Task item -> In the entries below, every line with the string "width" is to be reported.

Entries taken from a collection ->
*****
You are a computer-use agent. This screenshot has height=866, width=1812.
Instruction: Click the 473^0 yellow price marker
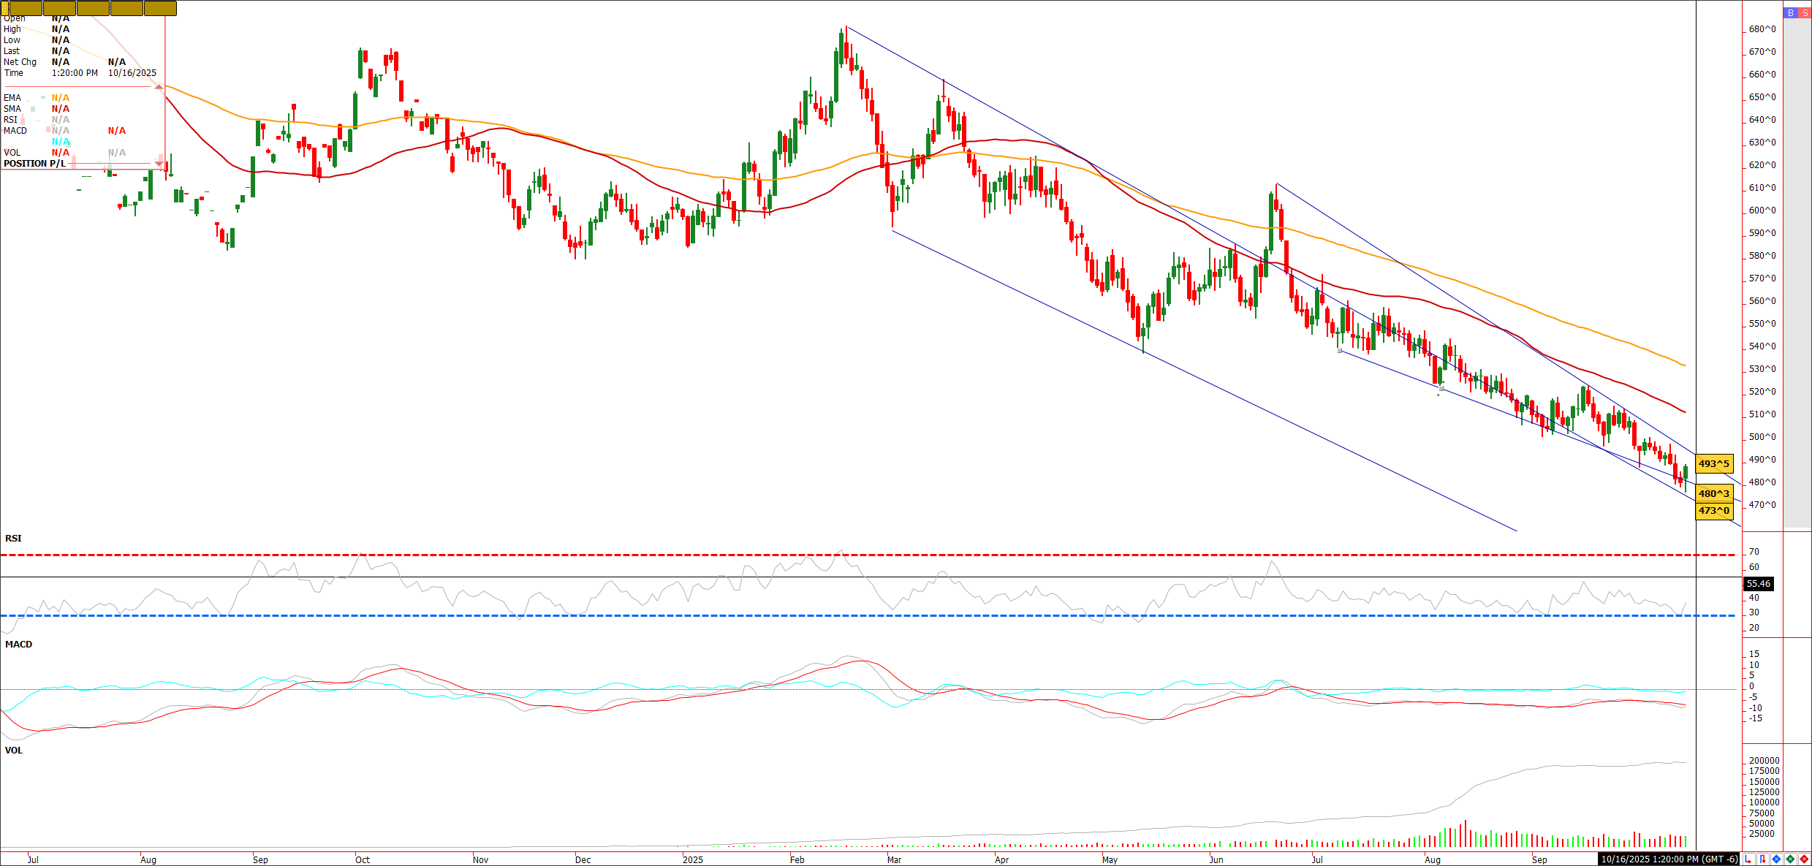(x=1713, y=510)
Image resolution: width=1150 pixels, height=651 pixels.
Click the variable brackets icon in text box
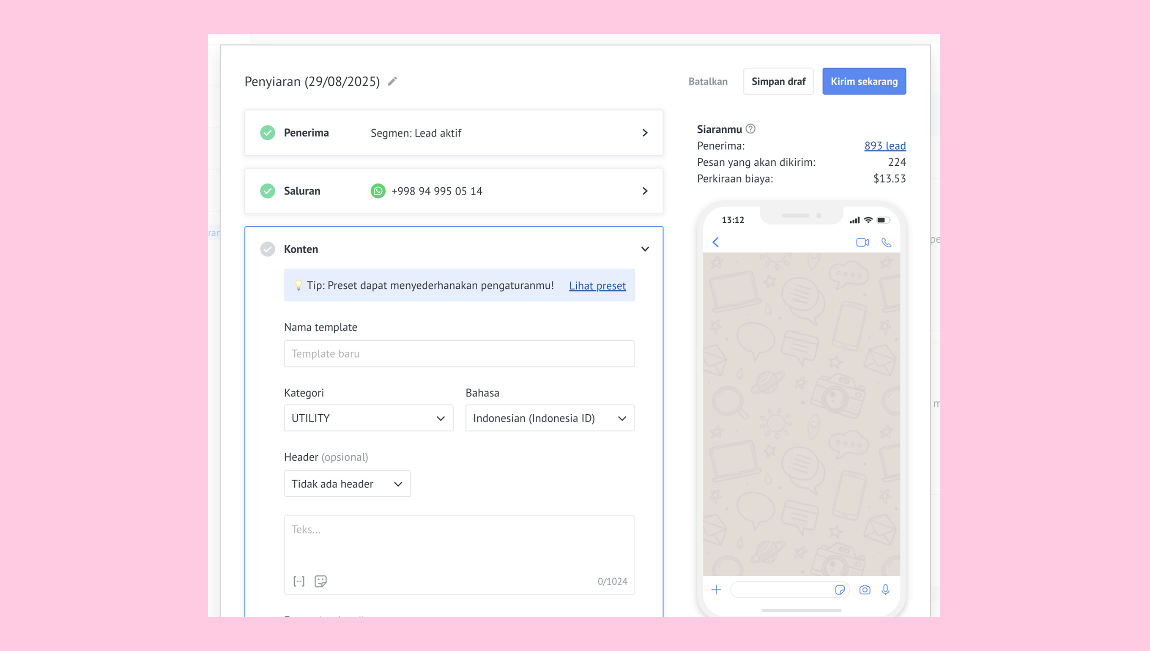point(299,581)
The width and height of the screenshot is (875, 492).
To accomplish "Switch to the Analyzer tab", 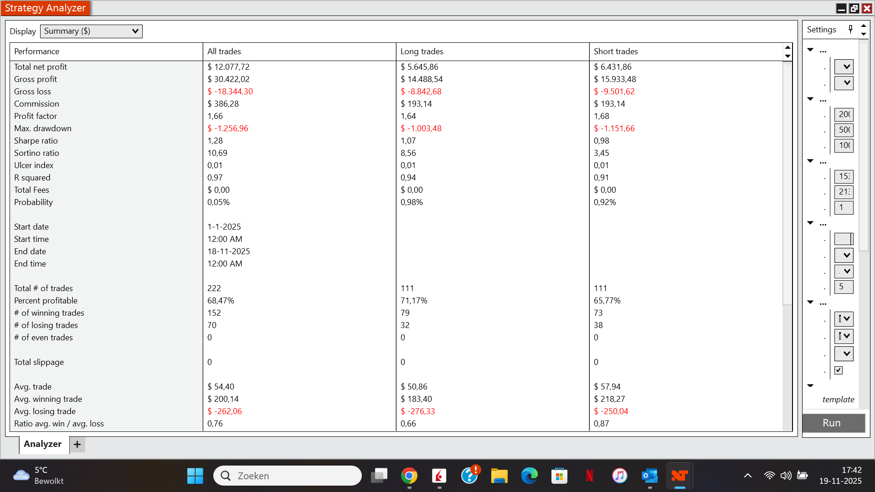I will tap(42, 444).
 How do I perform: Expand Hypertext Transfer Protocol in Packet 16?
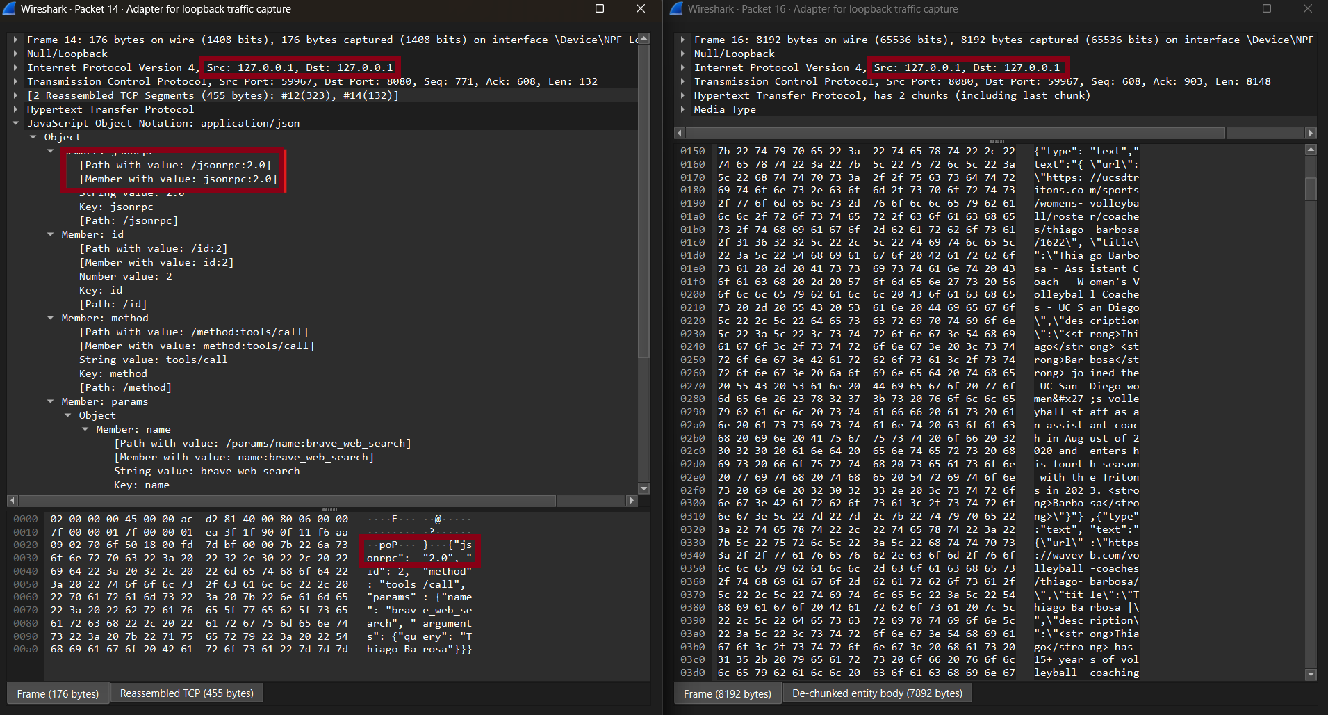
*****
Response to this exercise ->
You are a computer-use agent. This screenshot has height=866, width=1812.
Image resolution: width=1150 pixels, height=651 pixels.
The width and height of the screenshot is (875, 492).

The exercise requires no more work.